● WHAT IS NEEDED:
Render the items below as a two-column CSV with the headers request and answer, one row per item, each field in double quotes and line breaks replaced by spaces. Leave the pictures out.

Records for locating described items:

──────────────────────────────

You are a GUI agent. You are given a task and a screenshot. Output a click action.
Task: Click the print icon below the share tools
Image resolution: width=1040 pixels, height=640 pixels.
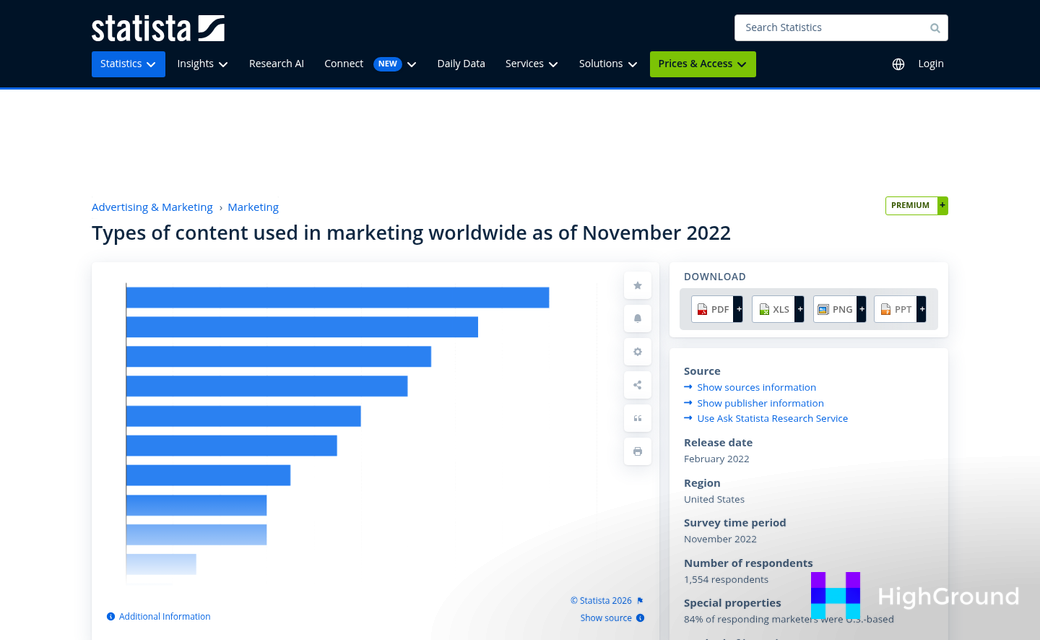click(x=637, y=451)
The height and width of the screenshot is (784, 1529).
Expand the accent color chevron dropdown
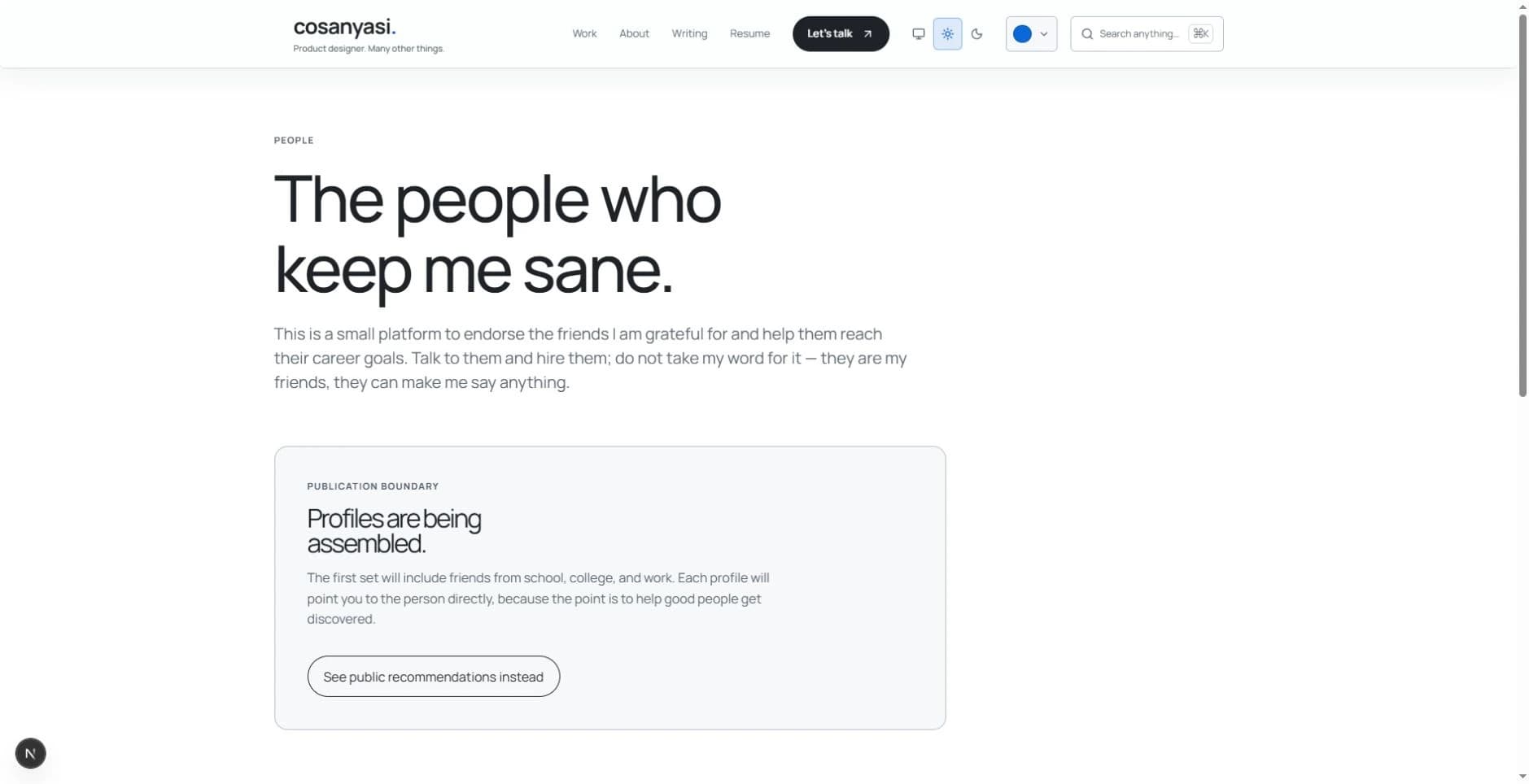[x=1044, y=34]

──────────────────────────────

● SOLUTION BELOW:
request,answer
"You are a GUI agent. You are given a task and a screenshot. Output a click action. Task: Click the print icon below the share tools Image resolution: width=1040 pixels, height=640 pixels.","click(x=637, y=451)"
"The height and width of the screenshot is (784, 1529). Expand the accent color chevron dropdown","[x=1044, y=34]"